If the state's previous drug, pentobarbital, were available, the state would use it, attorneys for the state say. But death penalty opponents have persuaded companies not to sell pentobarbital for executions, they have argued.

The advocacy group Tennesseans for Alternatives to the Death Penalty was planning a rally Tuesday against the execution, saying Irick has a lifelong, severe and well-documented mental illness. They also are opposing the use of midazolam.

Maine
Man playing disc golf struck by random bullet

LEWISTON, Maine (AP) - A Maine man who was grazed by a bullet while he was playing disc golf says he's lucky to be alive.

Lewiston resident Cameron Hart says he plays disc golf several times a week, and never imagined he could have been shot during a game. WGME-TV reports Hart believes he overheard rounds being shot off near the course, and says he believes he was hit by a ricocheting bullet.
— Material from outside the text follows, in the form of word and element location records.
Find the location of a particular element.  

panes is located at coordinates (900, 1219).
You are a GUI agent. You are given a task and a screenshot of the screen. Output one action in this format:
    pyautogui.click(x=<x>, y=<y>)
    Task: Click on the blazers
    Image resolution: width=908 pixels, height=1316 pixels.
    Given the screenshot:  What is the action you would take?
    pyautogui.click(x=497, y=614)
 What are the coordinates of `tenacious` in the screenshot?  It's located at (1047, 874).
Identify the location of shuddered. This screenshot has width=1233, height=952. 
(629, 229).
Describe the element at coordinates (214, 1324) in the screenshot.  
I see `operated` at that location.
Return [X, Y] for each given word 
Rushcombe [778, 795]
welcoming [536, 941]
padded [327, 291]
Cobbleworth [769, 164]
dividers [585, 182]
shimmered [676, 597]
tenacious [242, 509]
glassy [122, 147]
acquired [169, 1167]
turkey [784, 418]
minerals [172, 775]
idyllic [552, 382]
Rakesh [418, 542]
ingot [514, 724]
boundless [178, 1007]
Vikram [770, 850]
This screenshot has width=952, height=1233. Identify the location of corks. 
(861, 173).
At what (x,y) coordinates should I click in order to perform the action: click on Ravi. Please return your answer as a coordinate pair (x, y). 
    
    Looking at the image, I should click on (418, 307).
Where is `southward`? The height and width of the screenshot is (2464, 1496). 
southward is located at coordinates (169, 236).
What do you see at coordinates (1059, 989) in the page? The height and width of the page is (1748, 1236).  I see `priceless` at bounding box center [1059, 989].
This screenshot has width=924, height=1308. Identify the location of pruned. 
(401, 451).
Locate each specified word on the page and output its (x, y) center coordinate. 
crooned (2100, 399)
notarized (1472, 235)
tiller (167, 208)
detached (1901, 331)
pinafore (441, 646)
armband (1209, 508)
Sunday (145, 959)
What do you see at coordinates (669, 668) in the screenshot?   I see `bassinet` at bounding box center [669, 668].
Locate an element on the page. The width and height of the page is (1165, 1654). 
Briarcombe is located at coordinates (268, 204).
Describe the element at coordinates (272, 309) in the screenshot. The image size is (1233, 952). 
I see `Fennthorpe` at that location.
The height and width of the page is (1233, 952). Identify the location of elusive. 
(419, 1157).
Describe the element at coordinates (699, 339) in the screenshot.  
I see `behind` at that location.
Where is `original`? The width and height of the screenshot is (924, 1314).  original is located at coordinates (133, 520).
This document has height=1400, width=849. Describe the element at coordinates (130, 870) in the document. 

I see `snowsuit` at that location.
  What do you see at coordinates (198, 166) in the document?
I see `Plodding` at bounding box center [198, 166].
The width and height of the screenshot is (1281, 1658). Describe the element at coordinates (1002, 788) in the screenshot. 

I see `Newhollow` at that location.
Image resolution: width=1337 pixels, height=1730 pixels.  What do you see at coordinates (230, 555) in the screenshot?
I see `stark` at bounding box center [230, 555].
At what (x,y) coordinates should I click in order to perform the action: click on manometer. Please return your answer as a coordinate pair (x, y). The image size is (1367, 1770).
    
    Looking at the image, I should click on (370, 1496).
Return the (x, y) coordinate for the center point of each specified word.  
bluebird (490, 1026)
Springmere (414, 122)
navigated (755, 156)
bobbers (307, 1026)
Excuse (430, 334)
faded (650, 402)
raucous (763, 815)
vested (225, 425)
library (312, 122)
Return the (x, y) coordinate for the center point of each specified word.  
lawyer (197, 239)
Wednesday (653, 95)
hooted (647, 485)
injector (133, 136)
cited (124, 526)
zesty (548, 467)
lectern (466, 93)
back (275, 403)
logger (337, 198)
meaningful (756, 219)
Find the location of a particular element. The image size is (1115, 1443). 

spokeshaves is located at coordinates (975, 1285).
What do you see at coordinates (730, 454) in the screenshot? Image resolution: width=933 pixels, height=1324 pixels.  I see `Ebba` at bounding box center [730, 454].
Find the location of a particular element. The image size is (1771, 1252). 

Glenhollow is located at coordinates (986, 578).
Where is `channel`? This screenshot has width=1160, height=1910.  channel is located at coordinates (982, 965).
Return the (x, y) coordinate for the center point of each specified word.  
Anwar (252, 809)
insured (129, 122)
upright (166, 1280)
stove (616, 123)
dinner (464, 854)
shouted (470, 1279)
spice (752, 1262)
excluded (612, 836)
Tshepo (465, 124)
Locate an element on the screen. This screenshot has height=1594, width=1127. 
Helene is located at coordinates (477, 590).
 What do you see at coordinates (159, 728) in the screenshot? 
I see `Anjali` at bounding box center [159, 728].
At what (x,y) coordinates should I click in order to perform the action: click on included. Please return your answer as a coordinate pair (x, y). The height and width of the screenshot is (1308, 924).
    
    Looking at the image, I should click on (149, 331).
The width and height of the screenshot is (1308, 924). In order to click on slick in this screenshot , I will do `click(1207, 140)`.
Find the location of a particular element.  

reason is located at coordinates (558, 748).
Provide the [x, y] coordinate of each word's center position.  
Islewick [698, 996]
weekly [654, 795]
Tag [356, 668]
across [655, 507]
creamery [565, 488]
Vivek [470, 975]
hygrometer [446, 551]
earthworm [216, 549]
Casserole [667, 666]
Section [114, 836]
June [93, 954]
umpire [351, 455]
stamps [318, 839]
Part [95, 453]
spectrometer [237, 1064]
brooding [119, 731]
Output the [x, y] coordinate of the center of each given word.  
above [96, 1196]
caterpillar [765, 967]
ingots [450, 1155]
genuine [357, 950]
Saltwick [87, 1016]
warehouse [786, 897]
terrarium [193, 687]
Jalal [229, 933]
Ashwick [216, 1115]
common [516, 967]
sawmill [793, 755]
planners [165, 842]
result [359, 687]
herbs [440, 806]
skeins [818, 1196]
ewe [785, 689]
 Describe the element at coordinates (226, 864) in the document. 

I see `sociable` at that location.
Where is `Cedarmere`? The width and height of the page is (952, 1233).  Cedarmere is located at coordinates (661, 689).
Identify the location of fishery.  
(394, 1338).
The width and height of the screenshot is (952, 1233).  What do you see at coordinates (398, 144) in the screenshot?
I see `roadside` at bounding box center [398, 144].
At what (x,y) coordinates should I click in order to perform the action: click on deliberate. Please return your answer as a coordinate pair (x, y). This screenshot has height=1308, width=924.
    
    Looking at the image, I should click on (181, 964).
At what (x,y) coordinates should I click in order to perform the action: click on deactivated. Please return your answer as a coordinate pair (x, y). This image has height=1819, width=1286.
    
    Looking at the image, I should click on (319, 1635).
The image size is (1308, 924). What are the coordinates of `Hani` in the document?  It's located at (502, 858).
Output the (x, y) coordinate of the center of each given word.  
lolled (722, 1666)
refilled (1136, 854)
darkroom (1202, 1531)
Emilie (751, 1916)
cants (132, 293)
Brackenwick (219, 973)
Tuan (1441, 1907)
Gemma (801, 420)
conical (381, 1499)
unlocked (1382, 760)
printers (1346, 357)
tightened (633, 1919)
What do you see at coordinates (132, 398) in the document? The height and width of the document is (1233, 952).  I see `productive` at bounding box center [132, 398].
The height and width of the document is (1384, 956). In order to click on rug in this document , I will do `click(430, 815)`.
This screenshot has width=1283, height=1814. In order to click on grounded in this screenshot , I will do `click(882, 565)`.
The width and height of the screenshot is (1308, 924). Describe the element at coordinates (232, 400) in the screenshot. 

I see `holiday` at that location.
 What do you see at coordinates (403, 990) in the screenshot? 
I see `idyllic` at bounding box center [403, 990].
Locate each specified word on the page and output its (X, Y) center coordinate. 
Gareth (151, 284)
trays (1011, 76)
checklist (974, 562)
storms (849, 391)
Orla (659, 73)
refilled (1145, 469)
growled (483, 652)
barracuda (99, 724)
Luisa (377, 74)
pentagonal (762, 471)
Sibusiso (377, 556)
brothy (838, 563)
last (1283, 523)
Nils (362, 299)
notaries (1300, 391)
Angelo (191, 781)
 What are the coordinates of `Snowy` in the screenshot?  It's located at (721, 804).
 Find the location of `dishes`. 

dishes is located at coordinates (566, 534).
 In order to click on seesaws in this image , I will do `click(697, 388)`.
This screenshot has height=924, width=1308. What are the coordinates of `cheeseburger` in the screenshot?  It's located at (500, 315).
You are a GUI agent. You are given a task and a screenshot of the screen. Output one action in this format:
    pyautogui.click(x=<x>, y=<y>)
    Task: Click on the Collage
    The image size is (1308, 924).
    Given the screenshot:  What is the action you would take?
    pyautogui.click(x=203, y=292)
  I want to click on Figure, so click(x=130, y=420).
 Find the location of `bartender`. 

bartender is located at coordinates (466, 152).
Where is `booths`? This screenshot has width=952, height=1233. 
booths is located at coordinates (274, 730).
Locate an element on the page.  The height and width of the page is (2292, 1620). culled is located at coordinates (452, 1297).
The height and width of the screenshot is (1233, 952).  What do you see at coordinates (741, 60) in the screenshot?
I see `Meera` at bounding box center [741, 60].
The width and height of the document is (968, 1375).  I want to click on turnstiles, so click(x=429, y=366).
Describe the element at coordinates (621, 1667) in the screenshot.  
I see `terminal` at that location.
Hart says the bullet grazed his upper lip, and was told if it hit anywhere else he might have been killed.

Hart's family looked over the scene with state police to try and figure out how the bullet hit him. Police are investigating the shooting.

New Jersey
College student who improperly changed grades gets probation

GLASSBORO, N.J. (AP) - A college student who broke into a school office four times so he could steal passwords and change his grades has been spared a prison term. Kaustubh Shroff instead was sentenced to two years of probation.

The 22-year-old Deptford Town­ship man pleaded guilty earlier this year to a computer crimes charge as part of a deal with Gloucester County prosecutors.

Authorities have said the biological sciences major broke into the Rowan University registrar's office and installed software on computers there in order to steal staff login credentials. He later returned to retrieve the data, then used it to access his professors' files and change his grades in some classes.

Officials say Shroff was caught when he broke in to the office in January. He eventually was expelled from the university.